Sidney Lumet’s 45th film,
Before the Devil Knows You’re Dead, is a psychological crime thriller that
contains some of the best work by Philip Seymour Hoffman and superior performances
by Albert Finney, Ethan Hawke, and Rosemary Harris. Unlike Lumet’s earlier
works of towering humanism, however, his latest film, even if expertly
done, is an exercise in thoughtless nihilism that does little if anything
to illuminate the human condition. The film takes its title from an old
Irish toast, “May you be in heaven half an hour before the devil knows
you’re dead” and shows mankind at its most unenlightened – scheming, petty,
greedy, and without conscience.
Andy Hanson (Philip Seymour
Hoffman) is a drug-addicted payroll manager for a New York real estate
company who is stealing from his company to pay for his dependency on heroin.
He confesses to his opulently dressed pusher, “My life doesn’t add up.
I’m not the sum of my parts. All my parts don’t add up to one me.” If Andy
is shown enjoying sex in Rio with his wife Gina (Marisa Tomei), it is perhaps
the only thing in his life that provides pleasure. In financial trouble,
he persuades his brother Hank (Ethan Hawke) to join him in a plan to rob
their parent’s (Albert Finney and Rosemary Harris) jewelry store. Like
many today who have no acquaintance with values other than the accumulation
of material possessions, their financial position in life defines who they
are.
Hank, three months behind
on support payments, is reluctant at first to commit but is persuaded by
older brother telling him that no one would be hurt and that the insurance
would cover his parent’s losses. “It’s a victimless crime, if your [expletive]

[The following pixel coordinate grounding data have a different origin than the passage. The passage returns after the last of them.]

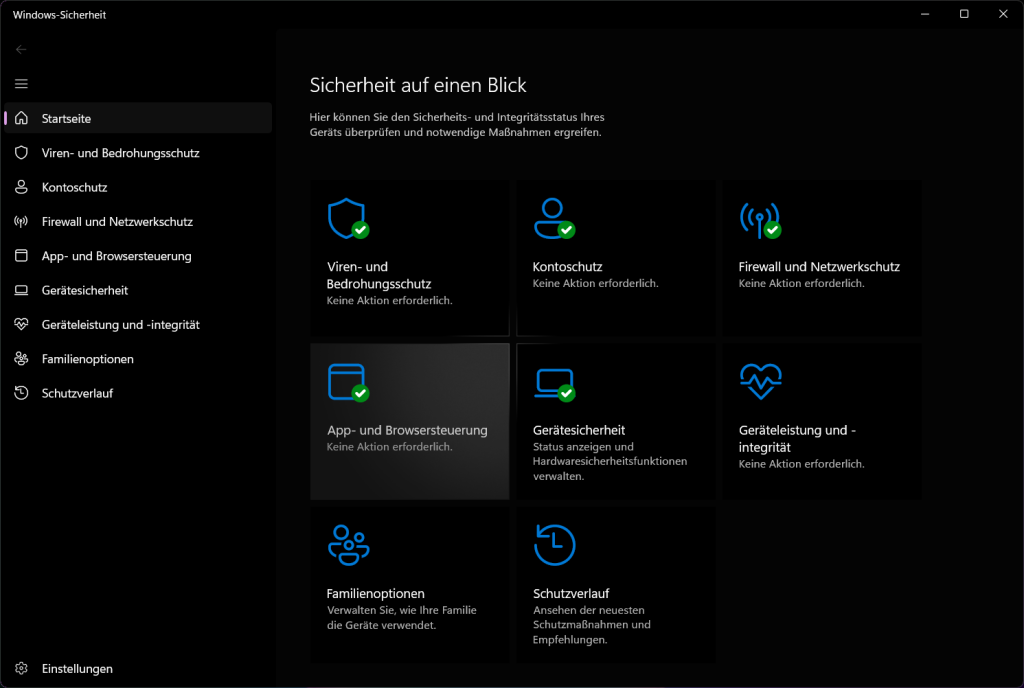The width and height of the screenshot is (1024, 688).
Task: Open the Kontoschutz person tile icon
Action: (553, 218)
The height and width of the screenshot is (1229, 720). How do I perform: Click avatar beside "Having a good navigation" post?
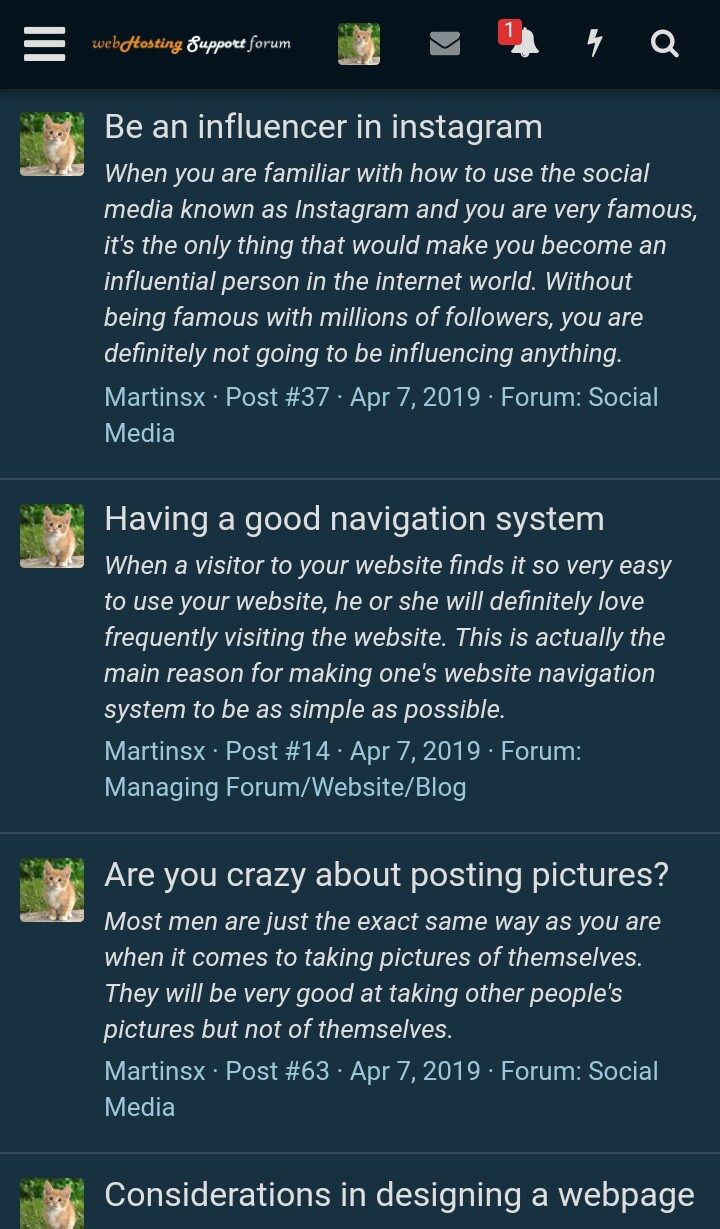(52, 536)
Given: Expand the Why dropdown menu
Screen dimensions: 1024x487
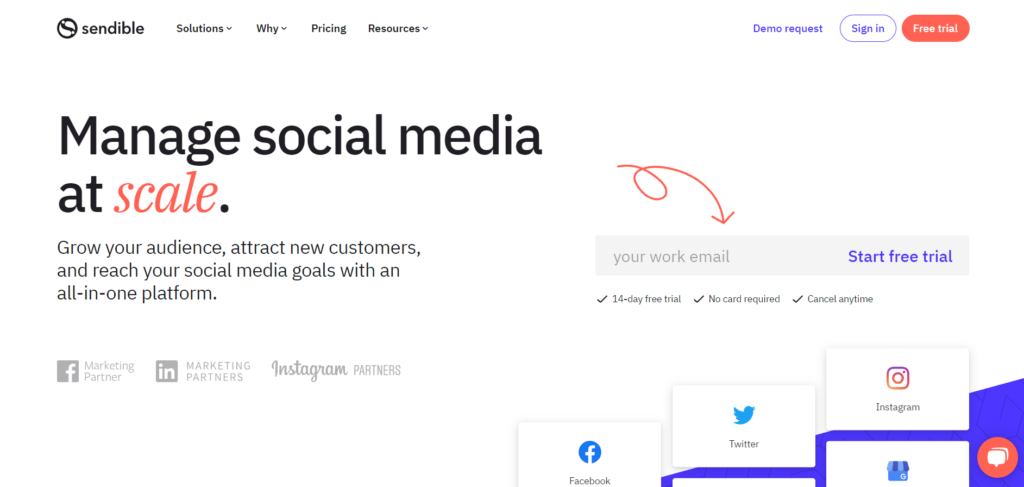Looking at the screenshot, I should [271, 28].
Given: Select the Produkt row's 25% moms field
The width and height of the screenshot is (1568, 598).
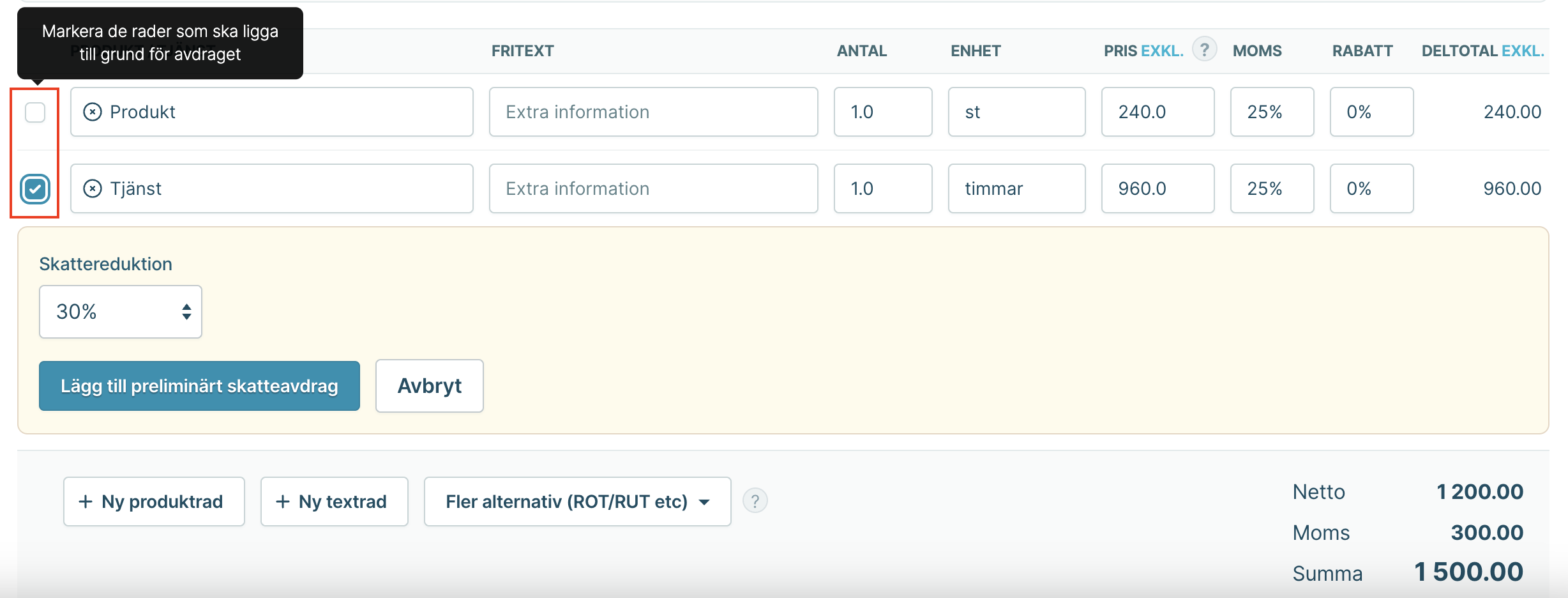Looking at the screenshot, I should point(1272,112).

little conscience bothers you,” he tells Andy assigning conscience to the
same scrap heap as a bad character trait that must be overcome. Unwilling
and probably unable to commit the crime himself, Hank enlists a petty criminal,
his friend Bobby (Brian F. O’Byrne), to commit the robbery. Whatever could
go wrong, however, does go wrong, and big brother Andy has to try and pick
up the pieces.
While much of the film
is played out in flashback, we do not learn much about the brothers and
their motivations other than the stock explanation that they come from
a dysfunctional family with resentment in the bucketful against mom and
dad and bitterness against brother Hank for dallying with his wife. The
film is perfectly carried out but never rises above the limitation of its
characters and shows us no opening to a better place. Its clinical dissection
of a family headed for disaster can be riveting but ultimately, leaves
us in despair. We know that “The world is an evil place. Some people make
money from it, some people are destroyed by it.” But do we need to have
filmmakers rub our noses in it once again?